幾つもの生を奪い、一体汝は幾つのの屍を積み上げた?。
血に染まりし道を、更なる闇へと、歩を進める。
―――――その先に何を目指す?
「……………。」
ふわりと意識が浮上する。
眠っていたらしい。
ふるりと頭を振って辺りを見回すと、電気を付けていなかった部屋は薄暗く、大分日が落ちていた。
「……。」
それにしても。
おかしな夢だ。変な問い掛け。
第一、殺した屍の、数なんて。
「おぼえてない。」
目指すものは?
「―――馬鹿馬鹿しい。」
無いよ。そんなの。
マスターに従って、対象を壊し、殺すだけ。
“駒”として、道具として。
ほんとにおかしな夢だ。
そう思いながら、フィーラルはソファから身体を起こす。
ぺたりと足を床につけると、ひんやりと冷たい。
立ち上がり、目を擦って時計を振り仰ぐ。
「………。

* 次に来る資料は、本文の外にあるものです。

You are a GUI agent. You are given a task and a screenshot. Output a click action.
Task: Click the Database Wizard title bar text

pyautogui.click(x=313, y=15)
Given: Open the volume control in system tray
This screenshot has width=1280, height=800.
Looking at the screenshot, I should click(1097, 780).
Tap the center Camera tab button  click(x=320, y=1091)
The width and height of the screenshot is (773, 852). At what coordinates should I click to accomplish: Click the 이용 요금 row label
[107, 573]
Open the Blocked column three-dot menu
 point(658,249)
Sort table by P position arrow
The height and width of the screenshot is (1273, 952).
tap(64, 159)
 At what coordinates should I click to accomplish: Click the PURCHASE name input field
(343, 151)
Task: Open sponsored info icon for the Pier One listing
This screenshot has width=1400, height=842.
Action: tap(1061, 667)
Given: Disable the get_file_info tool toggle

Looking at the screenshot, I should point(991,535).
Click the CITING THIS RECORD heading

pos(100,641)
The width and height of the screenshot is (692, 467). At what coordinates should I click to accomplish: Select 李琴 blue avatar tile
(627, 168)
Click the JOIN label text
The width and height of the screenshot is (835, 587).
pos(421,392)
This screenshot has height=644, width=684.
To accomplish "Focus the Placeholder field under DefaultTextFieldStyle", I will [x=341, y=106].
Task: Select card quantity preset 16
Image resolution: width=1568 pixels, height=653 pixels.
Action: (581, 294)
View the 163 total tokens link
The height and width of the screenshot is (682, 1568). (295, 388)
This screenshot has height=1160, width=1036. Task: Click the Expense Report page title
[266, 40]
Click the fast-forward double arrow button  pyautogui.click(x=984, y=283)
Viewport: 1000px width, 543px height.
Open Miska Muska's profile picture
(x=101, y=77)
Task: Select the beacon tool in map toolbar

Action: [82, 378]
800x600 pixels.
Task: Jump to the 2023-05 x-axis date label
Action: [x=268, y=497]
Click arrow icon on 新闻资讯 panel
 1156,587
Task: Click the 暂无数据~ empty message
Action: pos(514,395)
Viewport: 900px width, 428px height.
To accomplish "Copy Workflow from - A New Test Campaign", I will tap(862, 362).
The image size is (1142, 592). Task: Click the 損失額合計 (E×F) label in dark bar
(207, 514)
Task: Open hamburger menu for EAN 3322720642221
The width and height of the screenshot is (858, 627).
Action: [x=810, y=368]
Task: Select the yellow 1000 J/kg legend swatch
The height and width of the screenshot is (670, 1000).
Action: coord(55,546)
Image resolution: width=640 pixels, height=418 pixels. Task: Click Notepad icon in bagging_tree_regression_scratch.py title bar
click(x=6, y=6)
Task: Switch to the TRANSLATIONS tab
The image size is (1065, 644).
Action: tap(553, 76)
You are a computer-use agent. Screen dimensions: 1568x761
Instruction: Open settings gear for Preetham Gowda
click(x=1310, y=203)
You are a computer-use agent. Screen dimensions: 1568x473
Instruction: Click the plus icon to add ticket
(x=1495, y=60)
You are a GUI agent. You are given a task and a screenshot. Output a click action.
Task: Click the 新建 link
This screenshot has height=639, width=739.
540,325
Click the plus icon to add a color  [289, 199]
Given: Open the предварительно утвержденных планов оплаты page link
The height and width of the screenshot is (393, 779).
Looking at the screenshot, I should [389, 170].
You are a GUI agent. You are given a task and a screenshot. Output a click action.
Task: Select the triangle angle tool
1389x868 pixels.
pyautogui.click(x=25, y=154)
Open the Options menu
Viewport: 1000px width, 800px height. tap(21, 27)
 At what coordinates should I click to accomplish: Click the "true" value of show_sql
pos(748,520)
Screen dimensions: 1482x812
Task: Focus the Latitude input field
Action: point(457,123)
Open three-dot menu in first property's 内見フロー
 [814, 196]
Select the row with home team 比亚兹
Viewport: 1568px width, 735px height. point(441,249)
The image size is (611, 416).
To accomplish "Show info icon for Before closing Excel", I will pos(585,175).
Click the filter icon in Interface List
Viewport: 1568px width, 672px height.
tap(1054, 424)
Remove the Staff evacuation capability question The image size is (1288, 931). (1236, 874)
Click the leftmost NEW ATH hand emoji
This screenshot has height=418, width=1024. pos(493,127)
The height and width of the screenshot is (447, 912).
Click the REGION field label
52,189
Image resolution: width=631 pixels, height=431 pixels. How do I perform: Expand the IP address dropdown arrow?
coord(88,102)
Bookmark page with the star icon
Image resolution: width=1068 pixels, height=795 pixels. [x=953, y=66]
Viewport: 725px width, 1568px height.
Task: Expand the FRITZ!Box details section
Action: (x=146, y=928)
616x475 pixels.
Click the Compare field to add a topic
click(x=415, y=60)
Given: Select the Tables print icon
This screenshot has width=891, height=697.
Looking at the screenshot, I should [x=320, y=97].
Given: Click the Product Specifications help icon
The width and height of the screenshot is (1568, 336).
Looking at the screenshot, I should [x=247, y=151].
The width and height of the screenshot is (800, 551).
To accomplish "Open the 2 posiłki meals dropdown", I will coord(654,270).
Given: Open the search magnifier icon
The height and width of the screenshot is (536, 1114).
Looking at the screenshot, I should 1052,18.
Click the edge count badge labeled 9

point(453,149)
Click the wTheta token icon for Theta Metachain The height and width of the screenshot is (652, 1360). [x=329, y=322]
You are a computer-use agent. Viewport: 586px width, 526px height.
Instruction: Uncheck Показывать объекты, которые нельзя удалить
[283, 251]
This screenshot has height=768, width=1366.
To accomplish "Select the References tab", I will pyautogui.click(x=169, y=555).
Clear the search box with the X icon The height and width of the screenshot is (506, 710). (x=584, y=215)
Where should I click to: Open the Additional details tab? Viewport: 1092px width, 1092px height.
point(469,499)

」
そして、おもむろにキッチンのあるスペースに歩いて行き、設置してあった戸棚の引き出しに手を突っ込んだ。
「どれにしよ……。」
呟きながら、引っ張りだす。
すると小さな箱の様なものを取り出して、蓋を開けると、丸い小さな錠剤が入っていた。
フィーラルはその大量の錠剤を無造作にざらりと掌に乗せ。
「いただきます。」
とまた呟いて口に含み、ばりぼりと、噛み砕く。
箱には小さな文字で【栄養剤】と記載されていた。
そしてものの数分で飲み込むと。
「ごちそうさま。」
と呟いて、箱を戸棚の引き出しに戻した。
どうやらフィーラルは食に対し、関心が全くと言って良いほど無いようだ。
如何に手軽に栄養を摂取出来るかに重点をおいている。
その短すぎる食事を終えると、キッチンから廊下に出て、自室に戻り、棚から本を引き抜きベッドへと座り込んだ。
「…。」
無言で本の文面に視線を滑らせていく。
フィーラルが本を読み始めてから一時間ほどたった頃、玄関にフィーラルの良く知った気配が有った。
「!。でるた。」
本を捲る手を止めて、玄関へと歩く。
「お帰り。」
ぎゅっと抱きつくと。
「ただいま。」
と返事が返ってきて、ゆっくりと抱き上げられる。
顔を見ると、何時もの優しい笑みだったが、何処か影がある。
「フィーラル。話が有る。」
そう言った。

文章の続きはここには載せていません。